Live at the Comedy Store is the sixth full-length comedy special performed by comedian Louis C.K. It premiered on his website as a $5 download on January 27, 2015 and was later shown on FX. The special was filmed in West Hollywood, California at the Comedy Store by C.K.'s own production company, Pig Newton, Inc.

The special was nominated for two Emmy awards, winning in the Outstanding Writing for a Variety Special category and nominated for Outstanding Variety Special.

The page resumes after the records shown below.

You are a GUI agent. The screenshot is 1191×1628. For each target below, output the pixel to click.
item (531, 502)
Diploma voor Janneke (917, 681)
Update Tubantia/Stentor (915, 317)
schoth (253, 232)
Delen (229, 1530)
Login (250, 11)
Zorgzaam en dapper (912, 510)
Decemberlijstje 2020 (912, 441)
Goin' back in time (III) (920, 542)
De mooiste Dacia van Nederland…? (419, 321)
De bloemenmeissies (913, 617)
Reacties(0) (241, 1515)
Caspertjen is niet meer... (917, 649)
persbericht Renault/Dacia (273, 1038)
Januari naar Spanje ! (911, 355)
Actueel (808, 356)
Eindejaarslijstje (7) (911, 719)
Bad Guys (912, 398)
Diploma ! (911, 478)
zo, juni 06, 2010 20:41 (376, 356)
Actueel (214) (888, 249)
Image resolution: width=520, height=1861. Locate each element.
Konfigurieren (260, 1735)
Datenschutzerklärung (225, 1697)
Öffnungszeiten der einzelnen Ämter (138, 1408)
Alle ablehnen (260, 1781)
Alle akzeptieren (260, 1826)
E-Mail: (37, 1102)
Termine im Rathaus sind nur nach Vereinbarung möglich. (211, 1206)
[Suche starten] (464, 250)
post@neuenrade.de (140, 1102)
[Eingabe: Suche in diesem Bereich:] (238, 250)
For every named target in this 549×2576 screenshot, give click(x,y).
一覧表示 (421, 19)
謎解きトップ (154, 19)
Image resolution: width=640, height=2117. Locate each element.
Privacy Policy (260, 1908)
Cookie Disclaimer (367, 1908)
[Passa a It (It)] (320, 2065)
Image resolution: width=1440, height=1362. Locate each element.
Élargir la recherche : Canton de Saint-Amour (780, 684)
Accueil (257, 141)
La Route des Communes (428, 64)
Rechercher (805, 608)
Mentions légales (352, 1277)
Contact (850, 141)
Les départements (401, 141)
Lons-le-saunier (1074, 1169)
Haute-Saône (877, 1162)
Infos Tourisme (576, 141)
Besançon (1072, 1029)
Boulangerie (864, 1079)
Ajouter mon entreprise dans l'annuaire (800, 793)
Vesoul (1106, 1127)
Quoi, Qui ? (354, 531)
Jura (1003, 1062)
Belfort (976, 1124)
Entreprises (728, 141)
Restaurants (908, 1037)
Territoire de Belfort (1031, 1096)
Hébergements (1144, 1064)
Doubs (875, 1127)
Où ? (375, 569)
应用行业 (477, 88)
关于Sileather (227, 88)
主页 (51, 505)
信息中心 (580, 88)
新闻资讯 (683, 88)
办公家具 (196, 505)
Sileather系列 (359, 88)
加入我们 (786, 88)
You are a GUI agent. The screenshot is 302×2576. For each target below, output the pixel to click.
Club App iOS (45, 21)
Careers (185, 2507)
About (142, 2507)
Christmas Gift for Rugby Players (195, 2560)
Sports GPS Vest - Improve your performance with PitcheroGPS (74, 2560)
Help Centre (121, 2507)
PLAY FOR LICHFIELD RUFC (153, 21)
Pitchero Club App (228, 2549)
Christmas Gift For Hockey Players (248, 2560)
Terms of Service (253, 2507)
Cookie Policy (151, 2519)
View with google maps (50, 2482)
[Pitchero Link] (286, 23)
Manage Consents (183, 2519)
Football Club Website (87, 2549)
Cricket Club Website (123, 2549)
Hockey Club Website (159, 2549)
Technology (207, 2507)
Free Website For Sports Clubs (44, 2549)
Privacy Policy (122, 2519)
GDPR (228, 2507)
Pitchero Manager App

C.K. re-released the DVD, video and audio album for download and streaming on his website in April 2020. The special also has been available to stream on Netflix since 2016.

== Track listing ==

| No. | Title | Length |
|---|---|---|
| 1. | "Intro" | 3:10 |
| 2. | "The Mexican" | 1:42 |
| 3. | "Vaginer" | 2:57 |
| 4. | "Reallocated Noises" | 3:40 |
| 5. | "First & Last Time Having Sex" | 1:36 |
| 6. | "Subway Crazy Person" | 1:56 |
| 7. | "Babies on a Plane" | 5:45 |
| 8. | "Being a Good Dad" | 4:19 |
| 9. | "Lying" | 3:05 |
| 10. | "Trading Notes About Race" | 3:05 |
| 11. | "13 & 9 Years Old" | 5:28 |
| 12. | "Everybody Dies" | 4:51 |
| 13. | "The Dog" | 4:11 |
| 14. | "Bats" | 7:15 |
| 15. | "Rat Sex" | 4:50 |
| 16. | "Bad Girlfriend" | 4:13 |
| 17. | "Wizard of Oz" | 2:30 |
| 18. | "Outro" | 0:56 |
| Total length: |  | 65:29 |

== Critical reception ==
The Daily Dot described the special as "a revolutionary slab of standup...masterful...pops". Paste magazine said, "This is a guy who cherishes every single night he has spent behind a microphone trying to coax laughs from people."